É João Abel Manta quem nos ajuda a fechar este folhetim de folhetins, que propositadamente fez um sobrevoo exaustivo sobre as várias leituras (e tantas ficaram por fazer) que a lusitana língua tem para nos dar do lado de cá do Atlântico. É Fernando Pessoa, qual Hamlet, a fazer a pergunta enigmática que esta série encerra. E devemos alguns esclarecimentos.

Antes do mais, porquê este título esotérico de “Pedras no meio do caminho”?
De facto, é Carlos Drummond de Andrade o inspirador desta fórmula, pelo poema que bem conhecemos.

   No meio do caminho tinha uma pedra
   tinha uma pedra no meio do caminho
   tinha uma pedra 

   no meio do caminho tinha uma pedra.

   Nunca me esquecerei desse acontecimento
   na vida de minhas retinas tão fatigadas.
   Nunca me esquecerei que no meio do caminho
   tinha uma pedra
   tinha uma pedra no meio do caminho
   no meio do caminho tinha uma pedra.

Parece estranho, mas não é. Os nossos leitores sabem que, ao longo do tempo – a memória e o património cultural representam-se metaforicamente, como quis Rabelais, entre pedras mortas e pedras vivas – e as pedras vivas são as pessoas. Não há cultura sem memória, sem interrogação, sem enigma. Monumentos, habitações, documentos, crónicas, idiomas, tradições, natureza, paisagem, técnicas, instrumentos, comunicação, criatividade. E foi assim que ao longo das semanas lidámos com fantasmas, propositadamente, com os seus caprichosos espíritos que, em vez de terem desaparecido, se mantêm presentes e vivos de diversas maneiras – pelo que escreveram e disseram, pelo que viveram e legaram. E do princípio ao fim lidámos com Carlos Fradique Mendes, heterónimo exclusivo de uma geração, símbolo heterogéneo, surgido na absurda história da Estrada de Sintra, filho de Eça e Ramalho, espécie de pirata cultor de um pensamento mefistofélico; depois Antero e Jaime Batalha Reis inventam-no como um poeta singular e marginal – e, por fim, Eça de Queiroz, liberto do pendor romântico da Ramalhal figura, deu-lhe nervo e espírito, com autonomia, como verdadeiro símbolo de uma geração maior. Não por acaso, demos dois exemplos de folhetins romanescos. As “Viagens” de Garrett renovaram a literatura (como fez Almada Negreiros em “Nome Guerra”) e o “Mistério da Estrada de Sintra”, sem ser obra genial, é o anúncio em parte (a de Eça) do naturalismo e depois do simbolismo. E voltamos a Fradique, que é muito mais do que filho de uma escola, representa a transição que nos conduz de Afonso e Carlos da Maia até Jacinto e Gonçalo Mendes Ramires – da Regeneração à Renascença Portuguesa, de 1870 a 1915 e ao “Orpheu”. Tivemos um Romantismo muito longo, libertado com Antero, Cesário e Pessanha de uma escola decaída de elogio mútuo, enterrada no Bom Senso e Bom Gosto e nas Conferências do Largo da Abegoaria.

REGISTOS

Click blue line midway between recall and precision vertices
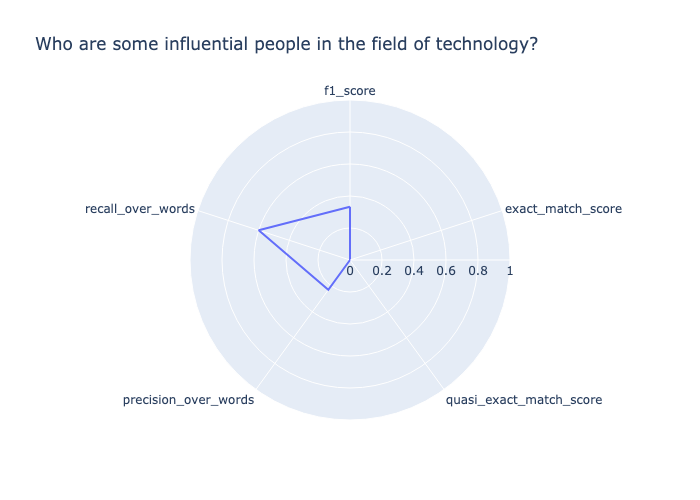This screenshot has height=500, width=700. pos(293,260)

==

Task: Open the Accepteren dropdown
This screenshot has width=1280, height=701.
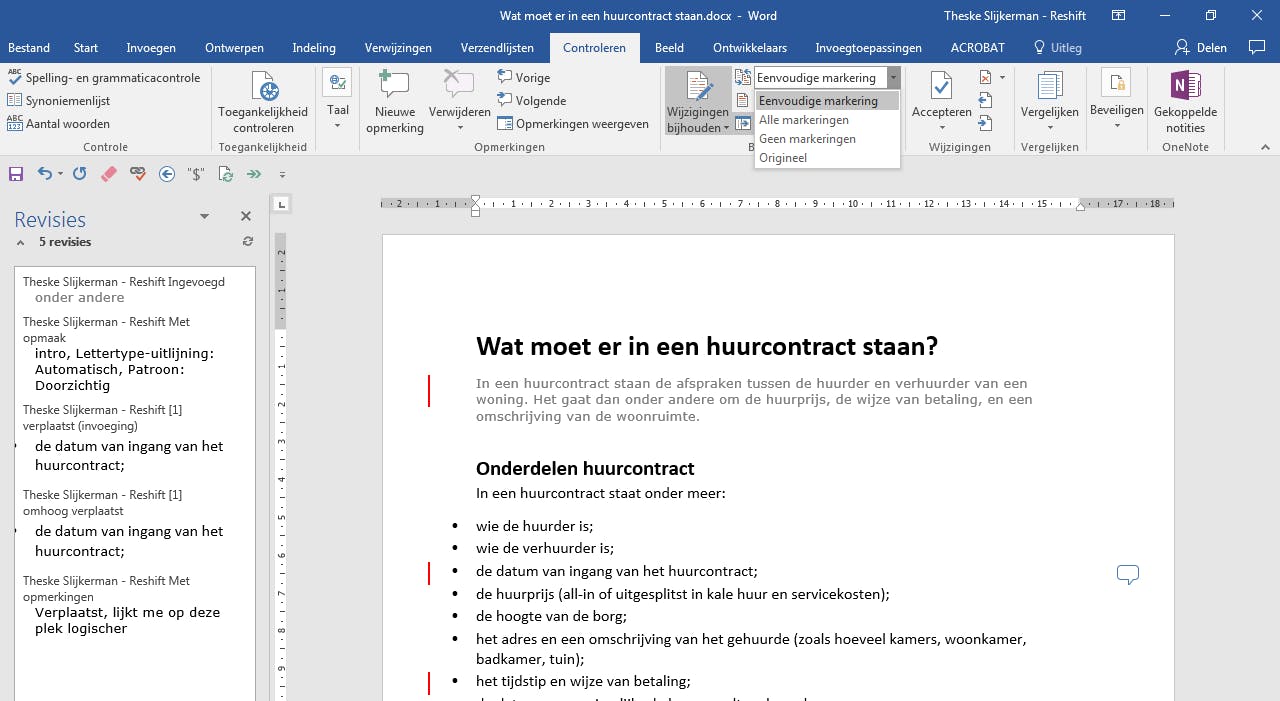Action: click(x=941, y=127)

PEDIDO
Escreva a continuação do texto sobre a série «Pedras no meio do caminho», começando logo a seguir à última frase apresentada.

RESPOSTA ESCRITA
 

Como podem compreender, o folhetim é caricatural e trágico. Poderíamos ter ido mais adiante. Chegámos aos Barbelas e aí pudemos ver quem somos na dimensão plural da história, mas poderíamos ter falado ainda de Agustina e da sua “Sibila”, de Quina e Germa e do mesmo ano emblemático: “Há uma data na varanda desta sala que lembra a época em que a casa se construiu. Um incêndio por alturas de 1870, reduziu a ruínas toda a estrutura primitiva”. Que data estranha esta, recorrente, tantas vezes encontrada.

Reunidos numa sala ampla, Jaime Ramos interroga comigo os suspeitos e protagonistas: todos fantasmas, Fradique, Justino Antunes, Conselheiro Torres, Coronel Segismundo, Conselheiro Acácio, Luísa do “Primo Basílio”, o inefável Pacheco, Zé Povinho, Joãozinho das Perdizes, o Bispo de  Viseu, Calisto Elói de Barbuda, Corto Maltese, Sandokan, Gastão de Sequeira, Fernão Mendes Pinto, António José da Silva, o Vaqueiro do Auto da Visitação, Frei Dinis, Carlos e Joaninha, o conde de Abranhos, Camilo Castelo Branco, Antunes e Judite, Jaime Ramos, Luísa, a condessa de W., Garrett (ele mesmo) com Duarte Guedes, Amália, Josefina e José Félix, D. Raymundo de Barbela, o cavaleiro e a bela Madeleine, Pessoa como Hamlet, e (à ultima da hora) Quina e Germa… uma algazarra.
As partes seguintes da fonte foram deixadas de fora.